Quick disambiguation
- ISO/IEC 27018 answers: how does a public-cloud provider protect the PII it processes? (cloud-PII code of practice)
- GAPP answers: how do we structure and assess our privacy program? (management framework)
- GDPR answers: what does the law require and what happens if we fail? (binding regulation)
- Do not confuse 27018 with ISO/IEC 27017, the cloud security (not privacy) controls standard, or with ISO/IEC 27701, the privacy information management system extension.
Privacy Impact Assessments (PIA / DPIA)
A Privacy Impact Assessment (PIA) is the process of identifying and reducing the privacy risk of an activity before it goes live, so it is a preventive control, not a post-incident review.

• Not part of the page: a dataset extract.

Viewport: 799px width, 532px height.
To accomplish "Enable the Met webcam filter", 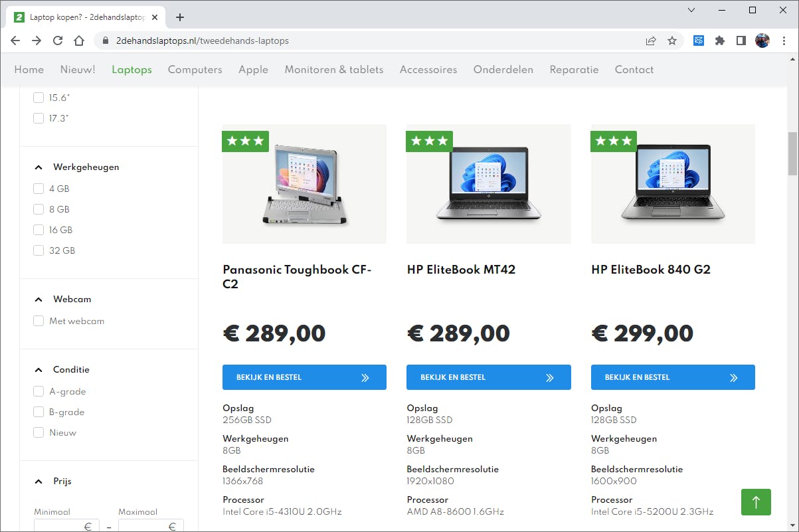I will (x=39, y=321).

Under GDPR the same exercise is called a Data Protection Impact Assessment (DPIA), and GDPR makes it mandatory when processing is likely to result in a high risk to individuals, for example large-scale processing of special-category data, systematic monitoring of a public area, or large-scale profiling that produces legal effects.
The value of a PIA in cloud is timing: it forces the privacy questions while you can still change the design, such as choosing a region for data residency, deciding to tokenize or pseudonymize before upload, or rejecting a sub-processor whose locations you cannot accept. Run it too late and the only options left are expensive retrofits.

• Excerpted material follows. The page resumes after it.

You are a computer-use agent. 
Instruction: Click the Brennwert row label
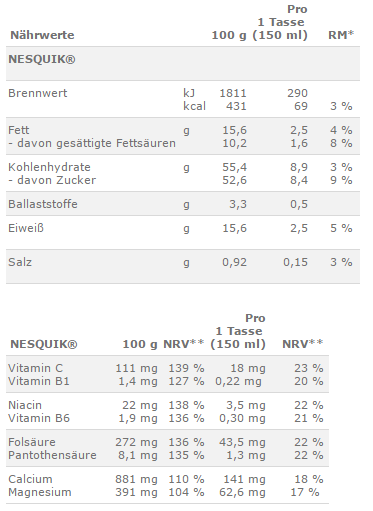(x=38, y=93)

The DPIA flow the exam expects
The assessment moves through a predictable sequence. First, describe the processing: what data, whose, why, how, and where it flows. Second, assess necessity and proportionality: is this processing actually needed for the purpose, and is the data minimized? Third, identify and rate the risks to individuals (re-identification, unlawful transfer, excessive retention). Fourth, identify mitigations and decide whether the residual risk is acceptable. If high risk remains after mitigation, GDPR requires the controller to consult the supervisory authority before proceeding. The output is a documented record the controller keeps as evidence of accountability.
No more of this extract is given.